Ist eine Person durch einen Unfall in seiner Möglichkeit, den Haushalt zu führen, beeinträchtigt, so bleibt eine daraus resultierende Beeinträchtigung der Versorgung des nicht-ehelichen Partners, anders als bei der Verletzung eines Ehegatten, bei der Schadenberechnung grundsätzlich außer Betracht. Hatte sich der Verletzte allerdings zuvor gegenüber dem Partner rechtlich verbindlich und dauerhaft zur Haushaltsführung verpflichtet, ist die Beeinträchtigung wie bei Eheleuten zu bestimmen. Zur Vermeidung von Missbrauch gelten dann aber strenge Beweisanforderungen.

Goslar, 24. Januar 2007
Empfehlung des Arbeitskeises

1. Regress, § 67VVG/ §116 SBG X

a) Das in den §§ 67 VVG, 116 SGB X enthaltene Familienprivileg ist Ausdruck eines allgemeinen Rechtsgrundsatzes. Der Gleichklang der Vorschriften muss auch mit der VVG-Reform erhalten bleiben. Die Vorschriften sind inhaltlich identisch auszulegen.

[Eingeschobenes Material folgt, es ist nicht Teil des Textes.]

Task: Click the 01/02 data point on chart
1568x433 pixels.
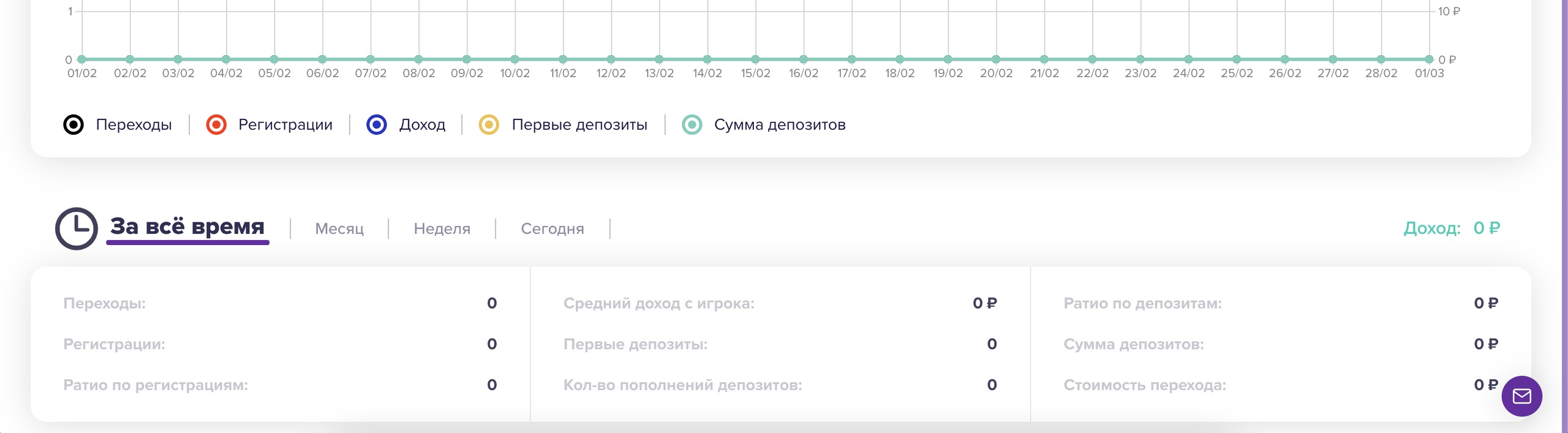Action: click(81, 59)
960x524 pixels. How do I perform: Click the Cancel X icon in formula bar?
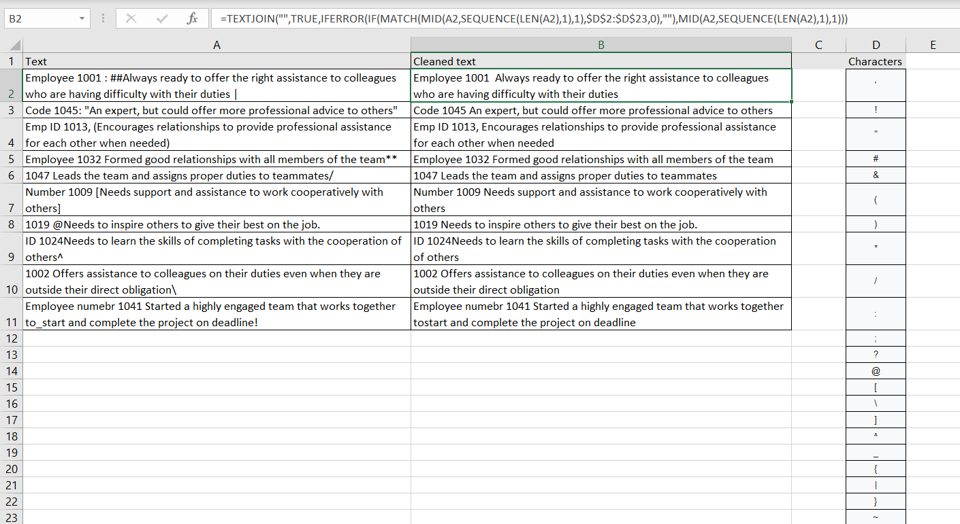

b) Der Gesetzgeber wird aufgefordert, § 116 VI SGB X und § 86III VVG RE (bisher § 67 II VVG) aufeinander abzustimmen.

c) Die Schadenspraxis sollte den veränderten gesellschaftlichen Verhältnissen gerecht werden und auch vor Inkrafttreten der VVG-Reform das Familienprivileg auf die verfestigte nichteheliche Lebensgemeinschaft entsprechend anwenden.

2. Unterhaltsschaden

Die haftungsrechtlichen Bestimmungen zum Unterhaltsschaden sollten nicht geändert werden.

3. Hausarbeitsschaden in der nichtehelichen Lebensgemeinschaft

Der Arbeitskreis stellt fest:

a) Bei Verletzung der haushaltsführenden Person entsteht dieser wegen der Beeinträchtigung der Eigenversorgung ein ersatzfähiger Mehrbedarf.

b) Die Versorgung eines eigenen Kindes der verletzten Person ist grundsätzlich beim Haushaltsführungsschaden berücksichtigungsfähig.

Die Empfehlung des Arbeitskreises lautet daher:

c) Haben sich die in einem gemeinsamen Haushalt lebenden Partner verpflichtet, zur Lebenshaltung gegenseitig beizutragen, ist die verletzungsbedingte Beeinträchtigung bei der Hausarbeit wie bei Ehegatten zu ersetzen. Die wechselseitige Verpflichtung ist im Einzelfall nachzuweisen.